Streets ahead

Low-traffic neighbourhoods will give people genuine choice about how they 
Low-traffic neighbourhoods will give people genuine choice about how they get around where they live, a new report argues. PHOTO: GETTY IMAGES
A new report on low-traffic cities by the Helen Clark Foundation, The Shared Path, suggests an alliance between communities and local and central government to decarbonise transport and return urban spaces to the people who live there.

New Zealand has one of the highest rates of car ownership in the OECD and it’s mainly how we get around. But it comes at considerable cost, the report, authored by former Critic editor and Green MP Holly Walker, argues. Transport accounts for about 20% of the country’s climate emissions, more than half of which is from private vehicles. Then there’s the road toll, killing one person every day on average. For these and other reasons, the country would benefit from a substantial reduction in traffic volumes in our cities, Walker writes.

But leaving it up to individuals to leave the car in the garage in an environment that is often hostile to alternatives will fail to achieve the gains the country needs across emissions reductions, road safety, and social wellbeing.

What is needed is transport policy that will drive those outcomes and the research paper argues for low-traffic neighbourhoods.

In those areas, motorised traffic, other than the residents’ own, is discouraged, creating space for active transport — walking and cycling.

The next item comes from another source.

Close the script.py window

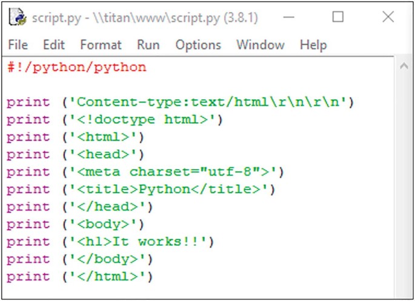(388, 18)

One of the examples the paper highlights is the work the Dunedin City Council is doing in Mosgiel in partnership with schools to provide a safer environment for children to walk and cycle.

Low-traffic neighbourhoods have been shown to improve air quality, increase physical activity, benefit local business and increase social connectedness. Walker says central government needs to take a lead, supported by local government and local communities.